Uma proposta aparentemente simples e promissora, a trama acompanha Cecilia, interpretada pela excelente Elizabeth Moss, está cansada dos abusos sofridos em seu relacionamento com Adrian, um gênio milionário da física, vivido por Oliver Jackson-Cohen, e tenta fugir do seu companheiro. Ao receber a notícia que ele se suicidou e deixou sua fortuna para ela, Cecilia acredita que tudo não passa de uma farsa.
Whannel, de Sobrenatural (2010) e Upgrade (2018), soube trabalhar temas atuais e importantes, como relacionamentos abusivos e stalker. Junto de toda uma tensão que se encontra em filmes do gênero de suspense, o caso de Cecilia é perturbadora, pois agora, além das agressões físicas e mentais, o seu abusador ainda pode se tornar invisível [literalmente] ?
Descredibilização da vítima também é algo recorrente, tanto na vida real como no filme. Cecilia, em diversas vezes, tem sua saúde mental posta a prova – quando surgem dúvidas se tudo é verossímil ou se é uma narrativa de sua mente, exausta pelos anos de abuso e violência.

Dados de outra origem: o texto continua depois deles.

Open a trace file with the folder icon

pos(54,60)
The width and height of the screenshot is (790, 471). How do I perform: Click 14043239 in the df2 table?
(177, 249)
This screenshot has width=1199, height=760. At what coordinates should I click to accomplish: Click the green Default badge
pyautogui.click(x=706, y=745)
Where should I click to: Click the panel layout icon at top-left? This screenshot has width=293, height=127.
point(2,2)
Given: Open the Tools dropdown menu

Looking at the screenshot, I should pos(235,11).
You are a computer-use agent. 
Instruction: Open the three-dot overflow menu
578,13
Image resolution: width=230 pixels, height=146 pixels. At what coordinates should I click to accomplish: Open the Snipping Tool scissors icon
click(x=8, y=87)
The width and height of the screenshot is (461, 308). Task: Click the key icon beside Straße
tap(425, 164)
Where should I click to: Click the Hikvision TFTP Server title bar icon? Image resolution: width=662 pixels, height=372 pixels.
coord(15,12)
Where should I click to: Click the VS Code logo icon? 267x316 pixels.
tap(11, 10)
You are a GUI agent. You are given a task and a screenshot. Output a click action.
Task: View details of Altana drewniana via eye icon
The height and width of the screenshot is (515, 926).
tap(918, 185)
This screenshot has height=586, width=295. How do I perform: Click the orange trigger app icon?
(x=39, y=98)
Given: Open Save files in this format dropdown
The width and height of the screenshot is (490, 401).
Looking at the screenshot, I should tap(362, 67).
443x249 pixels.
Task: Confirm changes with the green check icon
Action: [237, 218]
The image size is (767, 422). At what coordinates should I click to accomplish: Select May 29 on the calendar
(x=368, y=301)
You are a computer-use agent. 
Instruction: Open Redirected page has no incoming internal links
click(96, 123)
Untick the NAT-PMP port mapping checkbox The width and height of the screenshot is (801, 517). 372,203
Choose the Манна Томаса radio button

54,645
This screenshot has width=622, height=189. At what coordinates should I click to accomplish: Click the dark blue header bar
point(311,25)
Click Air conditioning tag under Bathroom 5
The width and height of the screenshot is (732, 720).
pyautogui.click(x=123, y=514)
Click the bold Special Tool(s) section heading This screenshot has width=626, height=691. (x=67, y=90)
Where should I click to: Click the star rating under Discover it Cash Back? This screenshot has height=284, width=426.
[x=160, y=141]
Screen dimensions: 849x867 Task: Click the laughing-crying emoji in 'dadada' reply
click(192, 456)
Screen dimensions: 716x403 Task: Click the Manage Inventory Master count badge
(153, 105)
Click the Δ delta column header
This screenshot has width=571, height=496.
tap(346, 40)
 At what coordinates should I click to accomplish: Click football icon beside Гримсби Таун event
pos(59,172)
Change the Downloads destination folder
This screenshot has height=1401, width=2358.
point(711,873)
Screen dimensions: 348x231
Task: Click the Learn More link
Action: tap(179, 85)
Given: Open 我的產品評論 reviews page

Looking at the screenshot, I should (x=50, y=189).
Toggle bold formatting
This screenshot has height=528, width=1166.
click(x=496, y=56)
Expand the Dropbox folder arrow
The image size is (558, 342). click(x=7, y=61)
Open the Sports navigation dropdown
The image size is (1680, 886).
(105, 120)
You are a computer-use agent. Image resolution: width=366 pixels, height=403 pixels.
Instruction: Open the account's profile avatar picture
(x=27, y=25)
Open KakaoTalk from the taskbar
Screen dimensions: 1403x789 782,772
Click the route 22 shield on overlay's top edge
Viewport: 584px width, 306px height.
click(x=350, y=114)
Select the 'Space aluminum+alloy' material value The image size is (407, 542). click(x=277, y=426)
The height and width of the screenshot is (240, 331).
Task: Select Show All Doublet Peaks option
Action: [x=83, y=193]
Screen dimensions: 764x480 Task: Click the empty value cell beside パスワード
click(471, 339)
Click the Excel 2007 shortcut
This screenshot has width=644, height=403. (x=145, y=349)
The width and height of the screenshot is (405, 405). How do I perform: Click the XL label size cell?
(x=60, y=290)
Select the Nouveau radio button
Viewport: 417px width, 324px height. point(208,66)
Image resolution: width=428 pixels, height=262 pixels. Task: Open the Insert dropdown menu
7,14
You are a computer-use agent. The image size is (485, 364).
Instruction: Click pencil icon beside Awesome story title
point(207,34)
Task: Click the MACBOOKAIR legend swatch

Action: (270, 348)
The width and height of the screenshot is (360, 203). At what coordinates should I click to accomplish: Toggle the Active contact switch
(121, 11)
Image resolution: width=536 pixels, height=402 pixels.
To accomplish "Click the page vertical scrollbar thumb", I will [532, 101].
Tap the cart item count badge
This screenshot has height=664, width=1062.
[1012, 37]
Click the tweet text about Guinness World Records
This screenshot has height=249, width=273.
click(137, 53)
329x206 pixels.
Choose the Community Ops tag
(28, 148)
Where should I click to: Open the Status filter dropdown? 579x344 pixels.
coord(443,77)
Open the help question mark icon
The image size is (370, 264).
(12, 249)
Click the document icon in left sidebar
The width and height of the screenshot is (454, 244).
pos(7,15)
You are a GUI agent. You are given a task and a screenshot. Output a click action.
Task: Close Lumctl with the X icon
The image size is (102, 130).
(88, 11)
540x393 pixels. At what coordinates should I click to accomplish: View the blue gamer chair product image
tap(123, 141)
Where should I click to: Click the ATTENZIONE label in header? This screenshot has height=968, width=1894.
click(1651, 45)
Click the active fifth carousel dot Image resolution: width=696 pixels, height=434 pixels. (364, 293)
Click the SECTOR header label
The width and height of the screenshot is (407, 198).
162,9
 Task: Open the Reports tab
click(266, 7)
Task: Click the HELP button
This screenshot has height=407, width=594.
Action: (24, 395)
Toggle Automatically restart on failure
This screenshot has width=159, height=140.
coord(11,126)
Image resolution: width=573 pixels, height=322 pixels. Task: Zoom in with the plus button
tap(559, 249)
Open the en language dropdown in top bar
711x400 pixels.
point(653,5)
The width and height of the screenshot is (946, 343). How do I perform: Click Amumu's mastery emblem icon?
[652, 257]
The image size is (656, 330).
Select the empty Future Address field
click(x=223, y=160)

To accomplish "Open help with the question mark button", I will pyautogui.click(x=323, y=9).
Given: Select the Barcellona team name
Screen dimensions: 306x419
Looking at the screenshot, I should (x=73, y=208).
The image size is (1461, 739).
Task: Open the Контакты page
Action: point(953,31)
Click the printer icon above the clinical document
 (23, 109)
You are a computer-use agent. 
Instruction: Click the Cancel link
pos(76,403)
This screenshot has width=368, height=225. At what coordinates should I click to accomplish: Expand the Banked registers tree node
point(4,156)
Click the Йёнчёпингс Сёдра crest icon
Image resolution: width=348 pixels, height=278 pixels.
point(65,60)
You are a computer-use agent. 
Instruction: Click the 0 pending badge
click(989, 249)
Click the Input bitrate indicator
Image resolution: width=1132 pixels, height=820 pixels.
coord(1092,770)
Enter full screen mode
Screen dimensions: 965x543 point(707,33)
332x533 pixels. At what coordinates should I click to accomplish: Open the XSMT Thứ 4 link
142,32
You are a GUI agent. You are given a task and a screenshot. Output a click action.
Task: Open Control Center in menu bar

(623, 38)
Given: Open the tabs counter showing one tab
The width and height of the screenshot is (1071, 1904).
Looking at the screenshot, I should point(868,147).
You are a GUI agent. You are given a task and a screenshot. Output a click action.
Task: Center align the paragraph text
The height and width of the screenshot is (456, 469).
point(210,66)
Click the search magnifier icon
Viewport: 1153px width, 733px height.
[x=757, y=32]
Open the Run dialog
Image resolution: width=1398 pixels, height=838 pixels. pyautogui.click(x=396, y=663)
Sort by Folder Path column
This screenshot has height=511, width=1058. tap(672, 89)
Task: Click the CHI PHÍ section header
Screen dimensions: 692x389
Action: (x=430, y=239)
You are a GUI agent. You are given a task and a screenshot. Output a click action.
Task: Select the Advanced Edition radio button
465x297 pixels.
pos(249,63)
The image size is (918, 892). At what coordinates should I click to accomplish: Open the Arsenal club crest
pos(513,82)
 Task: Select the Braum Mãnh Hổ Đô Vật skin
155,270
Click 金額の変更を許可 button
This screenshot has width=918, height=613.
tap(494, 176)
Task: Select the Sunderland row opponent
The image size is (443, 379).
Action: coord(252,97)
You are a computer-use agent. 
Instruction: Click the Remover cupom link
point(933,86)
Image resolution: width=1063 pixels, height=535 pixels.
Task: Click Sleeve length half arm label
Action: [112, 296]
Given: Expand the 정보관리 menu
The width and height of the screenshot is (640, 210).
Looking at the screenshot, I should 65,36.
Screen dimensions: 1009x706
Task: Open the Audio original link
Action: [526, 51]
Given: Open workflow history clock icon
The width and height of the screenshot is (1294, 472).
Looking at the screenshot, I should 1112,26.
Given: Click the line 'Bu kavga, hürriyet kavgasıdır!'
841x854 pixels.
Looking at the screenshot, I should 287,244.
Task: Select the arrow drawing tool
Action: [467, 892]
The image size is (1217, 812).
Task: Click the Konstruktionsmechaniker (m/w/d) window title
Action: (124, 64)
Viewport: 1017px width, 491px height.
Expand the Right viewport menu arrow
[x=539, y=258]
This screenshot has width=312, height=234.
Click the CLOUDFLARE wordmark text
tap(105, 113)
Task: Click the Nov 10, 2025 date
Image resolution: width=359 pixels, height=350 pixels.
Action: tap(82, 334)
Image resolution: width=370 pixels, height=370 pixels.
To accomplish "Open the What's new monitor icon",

A intenção é que o espectador, sabendo como a personagem está mentalmente exausta, se questione com tudo que está sendo apresentado em tela. E O Homem Invisível até nos dá o benefício da dúvida sobre isso. Será que é tudo loucura? – e isso não nos difere dos demais personagens da trama, que por muitas vezes descredibilizam as palavras da Cecilia.
A condução da história é bem montada, dando a sensação de apreensão a todo instante. Com a morte de Adrian (não é spoiler, pois está presente nos trailers lançados), Cecilia passa a ser responsabilizada e desacreditada por ser vítima e estar em uma condição psicológica totalmente vulnerável. Esse é um ponto que bate com a nossa realidade. No entanto, diferentemente de outros filmes que já retrataram o universo de H.G Wells, temos algo mais palpável, mais lógico em relação ao teor por trás da invisibilidade.
Whannel trabalha com um jogo de câmeras que reflete a ansiedade do ambiente e da personagem. A filmagem em ambientes pequenos, muitas vezes, passeando por locais em que não há ninguém, deixa um ar de dúvida, ajuda a formar a tensão em relação ao desconhecido e imprevisível personagem criado pelo diretor. A trilha sonora – ou a falta dela – é uma forte aliada ao projeto como um todo.
O Homem Invisível é um thriller psicológico bem realizado, com narrativas lógicas e angustiantes. Trabalha em tela questões que fazem parte de nossa sociedade e que são muito importantes de serem debatidas e refletidas, como é o caso principal: relações tóxicas.